The OMI is a statewide, publicly-funded effort that seeks to strengthen families and enhance the well-being of children by reducing divorce and nonmarital childbearing through a range of approaches, most prominently marriage education. The OMI began operations in 2001 after an initial planning period. Since then, its approach has featured six consistent hallmarks, even while its specific strategies have continued to evolve:

Public-private partnership.  The OMI is funded by the Oklahoma Department of Human Services (DHS) and managed through a contract with Public Strategies, Inc. (PSI), a local private-sector firm. The combination of public and private resources is also found in the implementation of OMI services, which are provided by public agencies and institutions, nonprofit community-based organizations, and individual community volunteers.
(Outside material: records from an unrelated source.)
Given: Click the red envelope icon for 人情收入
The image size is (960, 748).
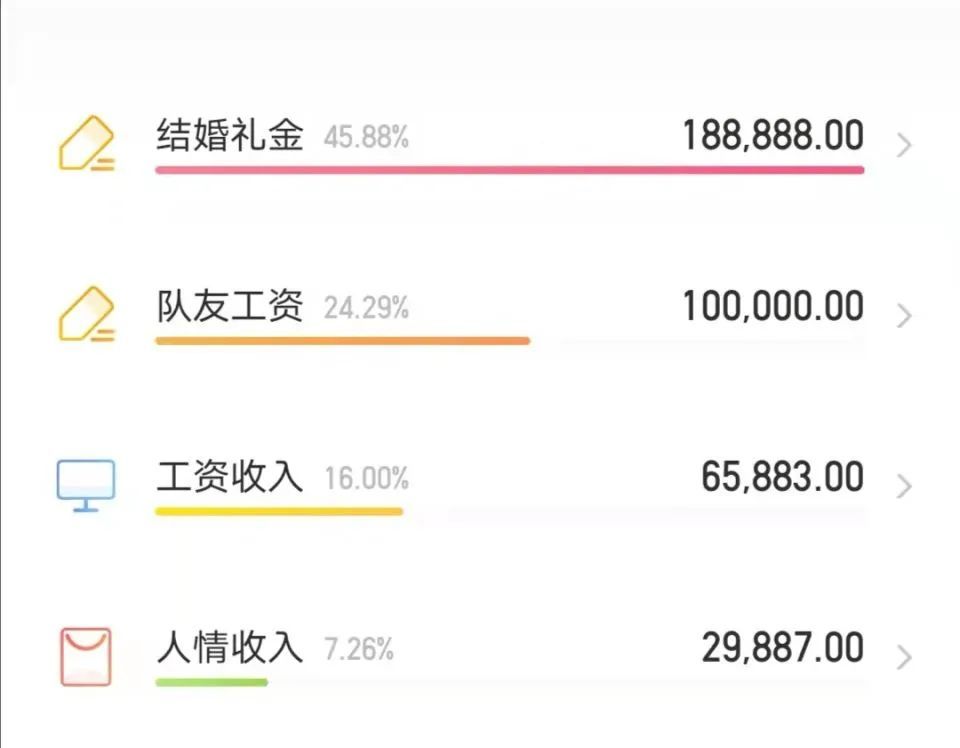Looking at the screenshot, I should pos(86,656).
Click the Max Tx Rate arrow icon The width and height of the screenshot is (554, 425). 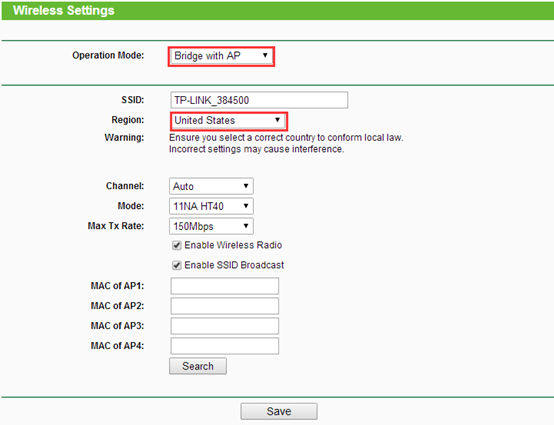246,226
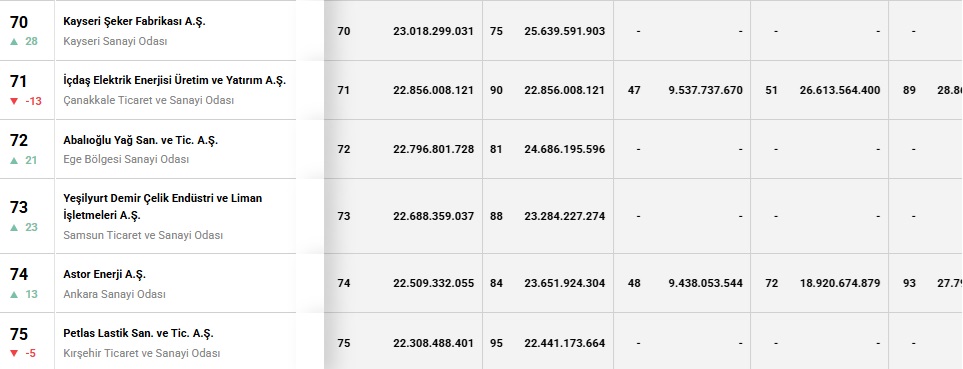Click Samsun Ticaret ve Sanayi Odası label

143,236
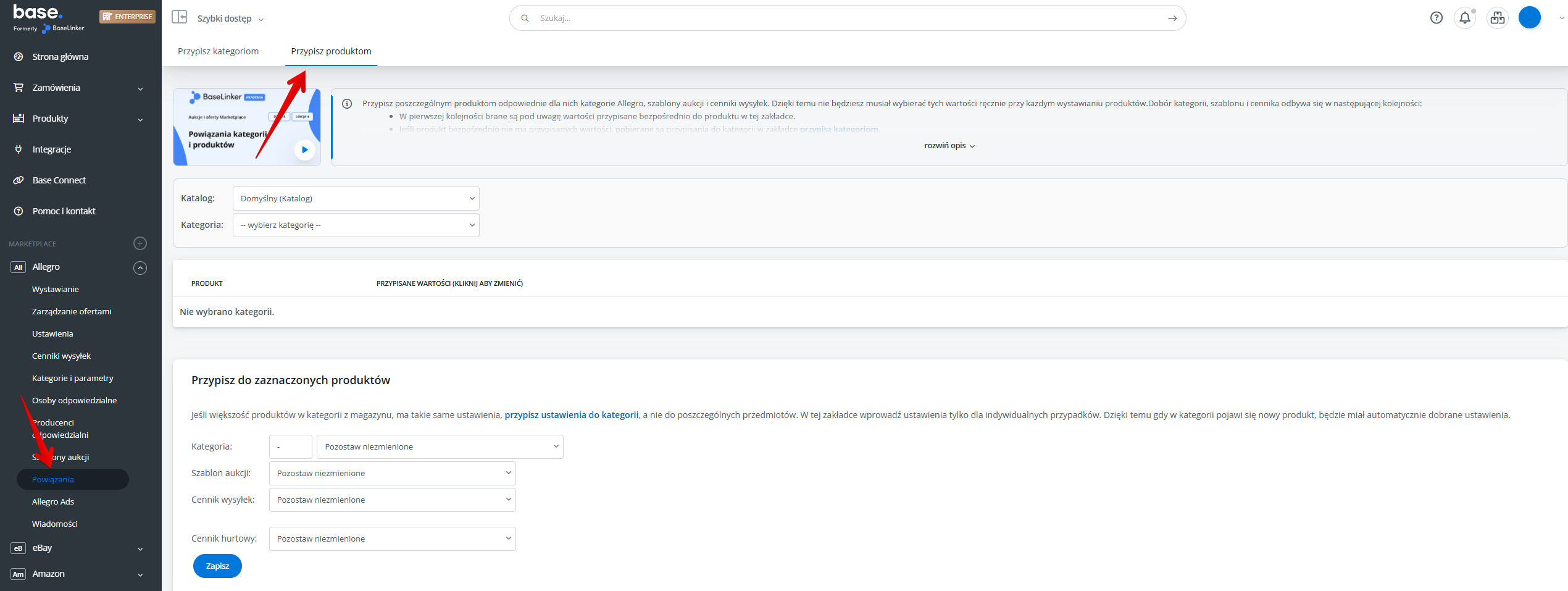The width and height of the screenshot is (1568, 591).
Task: Open the Kategoria wybierz kategorię dropdown
Action: click(356, 225)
Focus on an intervention to improve marriage and relationship skills.  OMI leaders believe that the key to achieving the initiatives goals is instruction in skills that research has shown are associated with healthy and stable marriage. The initiative adopted as its core curriculum the Prevention and Relationship Enhancement Program (PREP®), which focuses on skills for effective communication, conflict management, and enhancement of commitment, fun, and friendship. The curriculum, in various forms, is provided in workshops for groups of couples or individuals and in a variety of formats and venues.

Dynamic effort to achieve statewide saturation.  The OMI is an ever-growing initiative that aims to blanket the state with its message and services. To achieve saturation, it works to make services accessible in every area of the state and to individuals from diverse backgrounds and in various relationship circumstances, including both single and married individuals.

System to build statewide capacity for delivering relationship skills training.  The OMIs primary strategy is to build capacity for providing instruction in the PREP® curriculum and various adaptations of it. It supports and facilitates free training of workshop leaders by the curriculum authors, and provides curriculum materials and assistance to community volunteers and staff at public and private agencies and institutions. In exchange, these workshop leaders are asked to commit to providing several free workshops during the year after their training.

Network of individual and institutional volunteers.  Individuals in the general community volunteer their time to offer OMI workshops. Agencies or organizations that decide that relationship skills training should be a priority for their clients encourage their staff to offer OMI services as part of their regular duties, and thus volunteer their staffs time (although some agencies have also entered into contracts to offer services).

Awareness-raising about the importance of healthy relationships and marriage and the availability of services.  As the states supply of providers has grown, the initiative has increasingly focused on building public awareness of the free workshops, primarily through large-scale community events that garner publicity and media attention and provide a taste of the curriculum in a one-day format. These events occur in communities throughout the state, in a statewide marriage education tour.

The Extent and Breadth of the OMIs Reach

Between 2001 and 2007, the OMI has made steady and substantial progress in training workshop leaders and promoting participation in workshops:

  • Approximately five to ten percent of Oklahoma households (122,134 individuals) participated in OMI workshops.
  • The OMI trained 2,277 individuals to deliver relationship skills workshops.
  • These workshop leaders conducted an estimated 7,078 workshops, usually 7-12 hours in length, ranging from one-day events to a series of weekly meetings.
  • The geographic distribution of workshops roughly corresponds to the population densities of the states urban and rural areas. Every county in the state has been reached to some extent.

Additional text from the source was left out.